• EXTRACTED TEXT:
--- Begin ---

OBAMA: JOBS REPORT SHOWS 'REAL PROGRESS.' ABC's Mary Bruce reports from Hilliard, Ohio: President Obama touted Friday morning's October jobs report as "real progress," but stressed he's got "more work to do" as he made an impassioned plea for the support of voters in this pivotal battleground state. "This morning we learned that companies hired more workers in October than at any time in the last eight months," the president said to cheers from a small but enthusiastic crowd of 2,800 Ohioans at a barn on the Franklin County Fairgrounds.

ROMNEY: IT'S HIGHER THAN WHEN OBAMA TOOK OFFICE. Romney told reporters in West Allis, Wis., Emily Friedman reported on Friday: "'He said he was going to cut the federal deficit in half, and then he doubled it. He said he was going to lower the unemployment rate down to 5.2 percent right now. Today we learned it's actually 7.9 percent and that's 9 million jobs short of what he promised. Unemployment is higher today than when Barack Obama took office. Think of that. Unemployment today is higher than the day Barack Obama took office.'"

--- End ---

• JOBS:
1. From the jobs report excerpt, pull out the passage starting with "OBAMA: JOBS REPORT" and going on through "Franklin County Fairgrounds.", word for word.
2. Extend the jobs report excerpt past its final sentence.
The records that follow have no connection to the jobs report excerpt.

• LISTED RECORDS:

--- Begin ---

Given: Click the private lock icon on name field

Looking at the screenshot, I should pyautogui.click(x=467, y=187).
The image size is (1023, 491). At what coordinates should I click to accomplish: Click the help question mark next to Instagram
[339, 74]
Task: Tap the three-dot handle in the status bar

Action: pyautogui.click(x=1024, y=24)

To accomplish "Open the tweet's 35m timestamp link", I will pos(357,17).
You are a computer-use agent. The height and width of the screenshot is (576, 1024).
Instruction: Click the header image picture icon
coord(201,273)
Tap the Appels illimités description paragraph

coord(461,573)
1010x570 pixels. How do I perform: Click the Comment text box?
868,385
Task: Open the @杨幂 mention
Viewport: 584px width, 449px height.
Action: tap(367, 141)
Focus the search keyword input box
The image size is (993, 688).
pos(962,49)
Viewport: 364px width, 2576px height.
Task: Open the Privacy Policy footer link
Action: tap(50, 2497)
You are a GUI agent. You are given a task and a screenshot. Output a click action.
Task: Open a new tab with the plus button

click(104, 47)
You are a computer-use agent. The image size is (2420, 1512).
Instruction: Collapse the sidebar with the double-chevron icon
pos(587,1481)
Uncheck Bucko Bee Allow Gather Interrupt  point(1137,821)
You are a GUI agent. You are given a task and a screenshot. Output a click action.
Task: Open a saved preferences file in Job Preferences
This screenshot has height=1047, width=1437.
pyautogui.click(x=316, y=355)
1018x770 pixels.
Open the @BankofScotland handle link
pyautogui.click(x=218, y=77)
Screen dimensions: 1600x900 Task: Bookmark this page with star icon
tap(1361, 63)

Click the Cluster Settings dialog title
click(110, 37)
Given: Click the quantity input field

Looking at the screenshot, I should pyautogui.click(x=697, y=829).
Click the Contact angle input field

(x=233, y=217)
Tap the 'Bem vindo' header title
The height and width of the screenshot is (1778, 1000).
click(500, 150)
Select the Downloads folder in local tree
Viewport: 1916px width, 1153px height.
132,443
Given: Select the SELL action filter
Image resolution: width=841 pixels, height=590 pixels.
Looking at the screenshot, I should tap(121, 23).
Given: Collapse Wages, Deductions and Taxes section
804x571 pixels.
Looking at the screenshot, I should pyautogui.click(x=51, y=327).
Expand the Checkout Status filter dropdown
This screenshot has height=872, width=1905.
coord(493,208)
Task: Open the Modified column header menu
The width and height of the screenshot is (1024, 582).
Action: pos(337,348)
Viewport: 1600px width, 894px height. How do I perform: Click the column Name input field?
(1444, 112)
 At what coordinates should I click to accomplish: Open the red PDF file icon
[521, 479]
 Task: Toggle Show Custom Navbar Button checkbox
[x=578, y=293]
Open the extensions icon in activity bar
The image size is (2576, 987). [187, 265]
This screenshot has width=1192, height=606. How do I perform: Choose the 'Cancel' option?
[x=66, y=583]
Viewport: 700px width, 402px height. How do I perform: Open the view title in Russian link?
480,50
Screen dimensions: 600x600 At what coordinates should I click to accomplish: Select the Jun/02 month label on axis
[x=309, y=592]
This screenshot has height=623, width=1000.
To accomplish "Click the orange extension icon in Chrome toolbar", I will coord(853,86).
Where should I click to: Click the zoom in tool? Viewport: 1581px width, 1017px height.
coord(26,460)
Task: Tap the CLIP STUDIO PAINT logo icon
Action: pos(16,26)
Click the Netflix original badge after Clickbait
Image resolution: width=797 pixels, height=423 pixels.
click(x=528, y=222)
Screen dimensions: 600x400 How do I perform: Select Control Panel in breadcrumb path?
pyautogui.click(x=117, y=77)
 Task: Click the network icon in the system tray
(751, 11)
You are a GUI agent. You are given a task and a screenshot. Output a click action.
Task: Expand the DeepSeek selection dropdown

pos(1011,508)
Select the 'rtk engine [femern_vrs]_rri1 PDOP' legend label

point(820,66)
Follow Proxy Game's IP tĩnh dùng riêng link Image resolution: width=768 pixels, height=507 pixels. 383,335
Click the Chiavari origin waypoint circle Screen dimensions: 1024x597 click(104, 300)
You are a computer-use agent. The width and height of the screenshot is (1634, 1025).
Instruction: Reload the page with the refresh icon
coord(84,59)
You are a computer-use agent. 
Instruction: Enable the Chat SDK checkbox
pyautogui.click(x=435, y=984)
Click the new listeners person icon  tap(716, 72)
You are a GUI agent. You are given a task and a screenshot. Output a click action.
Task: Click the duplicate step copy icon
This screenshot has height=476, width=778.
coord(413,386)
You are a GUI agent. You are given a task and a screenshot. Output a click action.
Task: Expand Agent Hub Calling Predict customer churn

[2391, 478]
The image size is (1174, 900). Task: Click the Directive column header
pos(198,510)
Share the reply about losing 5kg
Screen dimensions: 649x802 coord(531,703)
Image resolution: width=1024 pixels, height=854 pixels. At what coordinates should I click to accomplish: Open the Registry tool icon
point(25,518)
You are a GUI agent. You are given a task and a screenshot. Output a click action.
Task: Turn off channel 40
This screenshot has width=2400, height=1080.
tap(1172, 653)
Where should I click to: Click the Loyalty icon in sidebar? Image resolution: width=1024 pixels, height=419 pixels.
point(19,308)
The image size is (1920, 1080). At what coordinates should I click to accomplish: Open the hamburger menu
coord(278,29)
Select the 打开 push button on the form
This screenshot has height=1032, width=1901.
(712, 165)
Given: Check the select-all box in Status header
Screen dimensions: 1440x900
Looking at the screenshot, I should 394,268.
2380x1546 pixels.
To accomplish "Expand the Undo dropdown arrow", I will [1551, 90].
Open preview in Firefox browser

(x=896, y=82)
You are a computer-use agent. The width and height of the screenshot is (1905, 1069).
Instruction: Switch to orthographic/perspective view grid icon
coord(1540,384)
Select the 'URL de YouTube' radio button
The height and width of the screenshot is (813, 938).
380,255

--- End ---

• REPLIES:
1.
OBAMA: JOBS REPORT SHOWS 'REAL PROGRESS.' ABC's Mary Bruce reports from Hilliard, Ohio: President Obama touted Friday morning's October jobs report as "real progress," but stressed he's got "more work to do" as he made an impassioned plea for the support of voters in this pivotal battleground state. "This morning we learned that companies hired more workers in October than at any time in the last eight months," the president said to cheers from a small but enthusiastic crowd of 2,800 Ohioans at a barn on the Franklin County Fairgrounds.

2.
RYAN 'CAN SMELL SUCCESS,' OR IS IT COW MANURE? ABC's Shushannah Walshe reports from Montrose, Colo.: Four days before the election, Paul Ryan told a crowd assembled on an airport tarmac that he could "smell success." And the crowd roared. The smell, in fact, was that of cow manure, or something that smelled an awful lot like it. The tarmac is nestled in the mountains here, and as it became more and more overpowering, and as Ryan was more and more intently describing his running mate's business credentials, the VP contender paused, took a deep whiff and said, "I can smell success right now. "That's the smell of success isn't it? That's the smell of progress. I love that smell, it makes me feel at home," Ryan said.

BIDEN MAKES FINAL WISCONSIN PUSH. ABC's Arlette Saenz reports from Superior, Wis.: "I was down in southern part of state, 13 miles from congressman Ryan's hometown," Biden said at Superior Middle School as the audience booed. "No, no. He's not a bad guy." In the final week of the campaign, Biden and Ryan have gone head to head over the auto industry. Less than half an hour away from Ryan's hometown of Janesville, Wis., Biden argued that Ryan has underestimated the positive impact the Obama administration has had upon the automobile industry. "I know the guy next door doesn't recognize it, but we actually did rescue the automobile industry and saved a million jobs, a million jobs saved and 200,000 new jobs continuing to expand," he said in Beloit, Wis., Friday morning at the Aldrich Middle School auditorium.

WHAT A ROMNEY CABINET WOULD LOOK LIKE. From Vice President Paul Ryan all the way down to press secretary (Kevin Madden?), ABC's Michael Falcone gives a list of possible candidates for secretaries of State, Treasury, Defense, Homeland Security, attorney general, and White House chief of staff if Mitt Romney becomes president.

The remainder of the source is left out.